So as our nation now is poised to careen off the fiscal
cliff (again) I thought it was time to do some math. With apologies to Bill
Clinton, who says Republicans need to do some math, I dare say it’s the Democrats
who are in need of a math lesson.
Team Obama is claiming Americans are not paying their fair
share in taxes and has proposed increasing income taxation (albeit of people earning
250k or more) and postponing spending cuts until after the economy recovers
more. Furthermore, he has argued that we should return to the ‘Clinton era tax
schedules' when we ran a surplus.
I’m all for that, assuming we return to Clinton era spending
levels, and if I were the GOP that’s the deal I would argue for.
Ultimately though, what defines fair share? Here are some
head spinning numbers.
There are approximately 114,825,428 households in the US (US
Census numbers)
The average income of those households is 46,326
dollars. (ed note- using raw data to achieve an average mean result rather than a median result, this number would be closer to 102, 000, resulting in a number similar to the national GDP of about 13 trillion--see below)
If you multiply that out, you come to 5,319,402,777,528 – or
5.3 trillion dollars of annual income.
However, Team Obama's proposed spending
plan for 2013 is 3.803 trillion dollars to run the federal government.
Essentially, he wants to spend 60+ percent of your income
next year—and that’s not even counting state and local taxes. A small tax
increase will little to no difference on that ridiculously oversized budget,
but it could have a dramatic negative impact on the economy. If you take out all the households below the poverty line, the federal government would only run for about 8 months before imploding.
It gets worse.
Assuming you factor in all the state and local taxes the
government takes in, from state income taxes down to the local parking tickets,
the GAO reports that as of last year the state and federal government (in total)
raked in 5.1 trillion dollars nationally—OR 98% OF THE TOTAL (MEAN) INCOME GENERATED
IN THE NATION LAST YEAR! (ed note-- or approximately 33-43%-- depending on budgetary calculations-- of the total nation's GDP on absolute raw personal income)
If you are wondering how that is possible, you have to
realize that the GDP (gross domestic product) of the country is 15 trillion
dollars and therefore as money exchanges hands taxation takes a hidden bite of
it. You don't directly feel it in your wallet, since income taxes are a small
percentage of overall revenue. You feel it indirectly, as jobs are lost,
your dollar gets pinched and prices go up while wages go down. It's one reason why gas is 4 bucks a gallon and your grocery bill has doubled in the last 4 years.

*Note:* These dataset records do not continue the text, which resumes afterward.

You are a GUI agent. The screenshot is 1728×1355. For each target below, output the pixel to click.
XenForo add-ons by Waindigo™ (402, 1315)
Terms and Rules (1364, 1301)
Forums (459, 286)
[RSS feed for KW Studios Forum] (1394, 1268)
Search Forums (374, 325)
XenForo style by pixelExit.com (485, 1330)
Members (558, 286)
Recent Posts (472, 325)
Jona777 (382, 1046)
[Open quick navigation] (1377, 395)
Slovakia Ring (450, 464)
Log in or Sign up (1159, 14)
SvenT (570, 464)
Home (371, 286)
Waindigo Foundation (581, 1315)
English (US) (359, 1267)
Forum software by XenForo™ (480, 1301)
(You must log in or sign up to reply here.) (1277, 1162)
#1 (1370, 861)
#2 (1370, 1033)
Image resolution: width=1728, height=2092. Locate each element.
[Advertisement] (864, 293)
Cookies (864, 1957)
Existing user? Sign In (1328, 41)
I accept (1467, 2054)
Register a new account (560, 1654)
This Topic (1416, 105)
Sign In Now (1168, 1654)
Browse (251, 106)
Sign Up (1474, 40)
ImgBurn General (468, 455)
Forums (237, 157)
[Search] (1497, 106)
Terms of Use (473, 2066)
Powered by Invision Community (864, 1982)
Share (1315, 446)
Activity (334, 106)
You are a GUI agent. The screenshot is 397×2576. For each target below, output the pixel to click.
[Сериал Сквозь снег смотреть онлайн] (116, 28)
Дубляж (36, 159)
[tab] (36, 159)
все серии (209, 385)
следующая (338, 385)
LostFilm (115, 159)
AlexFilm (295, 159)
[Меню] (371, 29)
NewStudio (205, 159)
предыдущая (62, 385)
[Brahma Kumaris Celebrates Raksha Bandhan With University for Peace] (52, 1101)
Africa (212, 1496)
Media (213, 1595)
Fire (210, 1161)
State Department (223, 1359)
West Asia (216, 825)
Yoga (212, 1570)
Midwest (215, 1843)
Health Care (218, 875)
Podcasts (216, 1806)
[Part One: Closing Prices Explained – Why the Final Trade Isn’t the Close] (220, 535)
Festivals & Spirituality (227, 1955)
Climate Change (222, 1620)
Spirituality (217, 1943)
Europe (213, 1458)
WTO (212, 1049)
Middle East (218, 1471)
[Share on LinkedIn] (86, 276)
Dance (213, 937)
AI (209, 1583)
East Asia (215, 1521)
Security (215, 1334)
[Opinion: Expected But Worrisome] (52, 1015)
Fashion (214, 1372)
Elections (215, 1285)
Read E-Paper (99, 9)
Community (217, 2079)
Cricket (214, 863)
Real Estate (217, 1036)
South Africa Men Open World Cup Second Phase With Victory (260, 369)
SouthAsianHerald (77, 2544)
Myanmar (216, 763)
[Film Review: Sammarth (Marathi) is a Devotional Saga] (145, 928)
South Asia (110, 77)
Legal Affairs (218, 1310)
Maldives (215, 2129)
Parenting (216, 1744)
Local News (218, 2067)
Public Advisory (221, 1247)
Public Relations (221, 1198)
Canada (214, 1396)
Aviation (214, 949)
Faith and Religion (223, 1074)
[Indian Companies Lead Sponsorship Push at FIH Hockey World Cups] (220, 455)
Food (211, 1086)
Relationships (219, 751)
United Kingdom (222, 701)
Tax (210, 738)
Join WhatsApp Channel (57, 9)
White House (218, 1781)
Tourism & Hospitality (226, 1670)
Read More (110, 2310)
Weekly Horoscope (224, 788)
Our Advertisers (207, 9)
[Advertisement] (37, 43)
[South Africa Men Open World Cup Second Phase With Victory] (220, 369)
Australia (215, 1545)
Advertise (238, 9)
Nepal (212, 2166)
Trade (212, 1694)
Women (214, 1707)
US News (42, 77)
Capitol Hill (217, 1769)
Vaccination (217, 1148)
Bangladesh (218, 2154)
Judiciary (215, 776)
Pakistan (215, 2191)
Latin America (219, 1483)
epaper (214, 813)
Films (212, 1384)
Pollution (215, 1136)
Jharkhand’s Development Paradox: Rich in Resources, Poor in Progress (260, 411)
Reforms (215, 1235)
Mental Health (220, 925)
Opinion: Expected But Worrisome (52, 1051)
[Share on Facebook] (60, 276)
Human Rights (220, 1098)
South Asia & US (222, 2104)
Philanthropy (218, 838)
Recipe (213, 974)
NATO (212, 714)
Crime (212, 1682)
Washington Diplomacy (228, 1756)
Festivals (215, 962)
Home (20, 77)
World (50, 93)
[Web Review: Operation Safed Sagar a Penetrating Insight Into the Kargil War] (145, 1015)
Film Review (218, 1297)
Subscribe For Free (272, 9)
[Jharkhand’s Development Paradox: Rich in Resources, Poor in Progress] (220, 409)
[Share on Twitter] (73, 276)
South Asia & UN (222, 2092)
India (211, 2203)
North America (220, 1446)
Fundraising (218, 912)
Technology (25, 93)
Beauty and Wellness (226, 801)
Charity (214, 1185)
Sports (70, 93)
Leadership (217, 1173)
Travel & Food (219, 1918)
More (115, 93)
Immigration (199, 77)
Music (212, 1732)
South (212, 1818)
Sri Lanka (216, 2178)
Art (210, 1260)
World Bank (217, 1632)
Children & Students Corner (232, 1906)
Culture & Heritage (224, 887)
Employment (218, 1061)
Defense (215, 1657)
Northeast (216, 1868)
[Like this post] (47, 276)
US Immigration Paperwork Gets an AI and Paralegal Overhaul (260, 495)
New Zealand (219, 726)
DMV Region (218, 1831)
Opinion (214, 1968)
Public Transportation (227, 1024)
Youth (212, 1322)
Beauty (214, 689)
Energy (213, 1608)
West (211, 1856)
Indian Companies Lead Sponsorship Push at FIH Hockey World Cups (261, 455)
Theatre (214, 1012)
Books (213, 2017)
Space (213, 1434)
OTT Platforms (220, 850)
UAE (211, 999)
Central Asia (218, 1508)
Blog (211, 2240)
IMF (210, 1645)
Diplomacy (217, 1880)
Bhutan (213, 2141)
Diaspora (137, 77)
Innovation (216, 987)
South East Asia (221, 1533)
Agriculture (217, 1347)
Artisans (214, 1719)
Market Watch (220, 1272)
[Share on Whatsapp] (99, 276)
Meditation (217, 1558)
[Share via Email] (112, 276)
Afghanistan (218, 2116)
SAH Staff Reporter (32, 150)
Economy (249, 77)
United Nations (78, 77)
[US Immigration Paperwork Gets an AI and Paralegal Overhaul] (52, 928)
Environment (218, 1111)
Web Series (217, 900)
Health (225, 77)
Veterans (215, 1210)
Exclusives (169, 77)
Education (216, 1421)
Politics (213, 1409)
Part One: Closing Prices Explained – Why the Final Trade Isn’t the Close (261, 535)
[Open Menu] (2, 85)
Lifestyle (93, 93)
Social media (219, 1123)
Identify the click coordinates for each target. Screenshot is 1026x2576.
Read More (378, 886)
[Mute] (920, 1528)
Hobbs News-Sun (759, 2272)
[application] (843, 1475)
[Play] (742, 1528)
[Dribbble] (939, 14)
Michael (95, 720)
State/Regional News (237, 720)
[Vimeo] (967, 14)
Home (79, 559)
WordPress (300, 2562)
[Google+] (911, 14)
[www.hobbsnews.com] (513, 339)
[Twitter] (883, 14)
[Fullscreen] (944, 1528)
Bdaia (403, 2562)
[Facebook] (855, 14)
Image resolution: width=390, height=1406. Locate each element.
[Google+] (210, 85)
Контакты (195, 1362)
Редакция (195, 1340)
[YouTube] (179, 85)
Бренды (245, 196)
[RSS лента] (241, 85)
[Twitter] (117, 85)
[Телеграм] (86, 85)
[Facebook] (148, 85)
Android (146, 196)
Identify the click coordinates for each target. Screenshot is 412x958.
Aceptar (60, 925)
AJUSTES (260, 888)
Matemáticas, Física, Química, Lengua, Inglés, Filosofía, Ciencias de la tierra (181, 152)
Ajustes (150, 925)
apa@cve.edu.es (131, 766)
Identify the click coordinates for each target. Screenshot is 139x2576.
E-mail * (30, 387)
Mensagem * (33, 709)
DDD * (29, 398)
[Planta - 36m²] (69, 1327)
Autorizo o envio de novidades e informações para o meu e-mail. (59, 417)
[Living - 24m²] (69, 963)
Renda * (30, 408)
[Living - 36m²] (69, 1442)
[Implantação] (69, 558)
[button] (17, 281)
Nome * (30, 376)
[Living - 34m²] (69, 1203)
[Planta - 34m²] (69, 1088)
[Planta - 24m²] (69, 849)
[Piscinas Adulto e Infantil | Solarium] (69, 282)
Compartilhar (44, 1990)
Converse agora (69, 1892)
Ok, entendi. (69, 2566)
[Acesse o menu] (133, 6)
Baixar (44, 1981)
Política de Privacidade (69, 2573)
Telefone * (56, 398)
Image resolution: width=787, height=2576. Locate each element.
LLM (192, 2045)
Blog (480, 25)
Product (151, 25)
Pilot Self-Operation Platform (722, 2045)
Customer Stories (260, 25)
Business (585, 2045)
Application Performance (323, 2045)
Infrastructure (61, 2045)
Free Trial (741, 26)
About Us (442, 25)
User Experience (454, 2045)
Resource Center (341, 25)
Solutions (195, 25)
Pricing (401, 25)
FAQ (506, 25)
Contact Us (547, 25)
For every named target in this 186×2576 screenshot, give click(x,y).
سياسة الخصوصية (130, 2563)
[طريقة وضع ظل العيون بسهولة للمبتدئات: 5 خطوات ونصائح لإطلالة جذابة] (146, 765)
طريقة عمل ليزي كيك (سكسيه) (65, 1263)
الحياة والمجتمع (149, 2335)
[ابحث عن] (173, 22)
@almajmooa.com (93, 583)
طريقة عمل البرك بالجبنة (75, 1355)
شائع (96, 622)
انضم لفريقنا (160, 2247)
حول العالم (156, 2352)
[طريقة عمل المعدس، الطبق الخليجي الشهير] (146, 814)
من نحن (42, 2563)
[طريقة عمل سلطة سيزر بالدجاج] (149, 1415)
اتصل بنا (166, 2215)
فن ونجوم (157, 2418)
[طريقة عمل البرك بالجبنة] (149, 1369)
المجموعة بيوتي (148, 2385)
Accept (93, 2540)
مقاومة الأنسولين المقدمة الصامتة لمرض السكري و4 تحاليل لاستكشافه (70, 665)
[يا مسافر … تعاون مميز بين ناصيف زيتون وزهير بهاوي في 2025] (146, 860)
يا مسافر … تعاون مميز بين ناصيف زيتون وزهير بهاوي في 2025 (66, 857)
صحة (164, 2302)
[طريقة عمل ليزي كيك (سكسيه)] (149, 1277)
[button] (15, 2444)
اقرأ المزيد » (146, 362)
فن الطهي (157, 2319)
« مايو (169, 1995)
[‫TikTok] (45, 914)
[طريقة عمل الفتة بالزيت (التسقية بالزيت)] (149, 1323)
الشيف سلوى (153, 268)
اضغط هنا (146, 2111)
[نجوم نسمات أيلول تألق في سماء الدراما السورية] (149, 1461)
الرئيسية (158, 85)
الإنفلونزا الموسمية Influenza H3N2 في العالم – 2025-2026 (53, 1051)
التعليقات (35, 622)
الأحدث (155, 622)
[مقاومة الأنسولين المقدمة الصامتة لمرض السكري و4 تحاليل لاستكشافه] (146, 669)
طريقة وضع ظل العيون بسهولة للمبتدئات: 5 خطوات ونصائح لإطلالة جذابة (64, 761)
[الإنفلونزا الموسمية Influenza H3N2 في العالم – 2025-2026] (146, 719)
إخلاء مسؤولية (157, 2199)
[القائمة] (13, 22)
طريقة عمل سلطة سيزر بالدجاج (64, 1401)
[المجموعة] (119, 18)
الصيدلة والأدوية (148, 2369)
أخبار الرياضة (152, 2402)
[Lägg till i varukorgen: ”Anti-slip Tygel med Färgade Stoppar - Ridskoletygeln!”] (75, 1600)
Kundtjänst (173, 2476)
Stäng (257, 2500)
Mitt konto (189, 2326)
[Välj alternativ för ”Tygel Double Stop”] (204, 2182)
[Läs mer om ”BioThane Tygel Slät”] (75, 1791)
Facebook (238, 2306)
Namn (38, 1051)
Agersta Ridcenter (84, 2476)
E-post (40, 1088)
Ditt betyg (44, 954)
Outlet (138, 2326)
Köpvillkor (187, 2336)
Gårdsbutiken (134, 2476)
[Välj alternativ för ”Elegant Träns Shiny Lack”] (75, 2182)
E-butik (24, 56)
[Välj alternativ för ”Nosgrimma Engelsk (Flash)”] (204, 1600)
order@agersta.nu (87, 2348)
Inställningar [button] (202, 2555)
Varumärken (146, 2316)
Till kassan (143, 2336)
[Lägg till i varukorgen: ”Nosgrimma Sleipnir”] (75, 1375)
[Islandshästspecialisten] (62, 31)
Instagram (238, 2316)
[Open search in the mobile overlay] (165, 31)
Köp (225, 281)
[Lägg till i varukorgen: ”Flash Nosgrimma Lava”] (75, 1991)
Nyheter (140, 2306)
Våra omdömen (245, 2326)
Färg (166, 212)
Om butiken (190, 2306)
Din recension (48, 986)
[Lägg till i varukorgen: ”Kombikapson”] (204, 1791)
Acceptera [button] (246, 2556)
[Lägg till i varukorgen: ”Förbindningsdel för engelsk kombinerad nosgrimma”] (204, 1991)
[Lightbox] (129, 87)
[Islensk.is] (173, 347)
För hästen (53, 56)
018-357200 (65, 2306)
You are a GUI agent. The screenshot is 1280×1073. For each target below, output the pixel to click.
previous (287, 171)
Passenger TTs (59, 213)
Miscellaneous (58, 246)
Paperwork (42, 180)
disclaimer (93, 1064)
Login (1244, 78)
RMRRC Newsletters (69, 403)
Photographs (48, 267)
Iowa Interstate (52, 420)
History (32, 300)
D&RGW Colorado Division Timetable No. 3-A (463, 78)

Government is soon poised to make more money off of our
businesses and labor than we are.
As for those ‘Clinton tax rates’ let’s examine that too.
In 2007, the national GDP was approximately
14.5 trillion dollars, the same as it is now—no growth in 5 years. The federal
government spending plan was an astonishing 2.7 trillion dollars, almost a
trillion dollars LESS than we are spending now- but at least Bush was taking
in 2.3 trillion in taxes on essentially the same sized economy we have now.
Clinton’s GDP numbers? 1.8 trillion in
spending—more than half of what Obama was spending – on an 11 trillion dollar
economy. As for the median income in 2000 (Clinton’s last year,) it was 42,148 on
106 million households (4.4 trillion in income), so the federal government was
only consuming 30% of your tax dollar rather than Obama’s 60%. (ed note-- again using mean income averages, that would be about half (15-30%) but the ratio relationship would be essentially the same since mean incomes from that time period were also flat)
So please, don’t tell me the government needs more revenues,
it has almost entire income of the American people now, double that of ‘Clinton’s
tax rates’ and wants more, despite being able to historically run fine on much
less. What government needs to do is SPEND less, and get more productivity out
of what it spends.
Time for some fiscal belt tightening, and to stop
redistributing the wealth of this nation.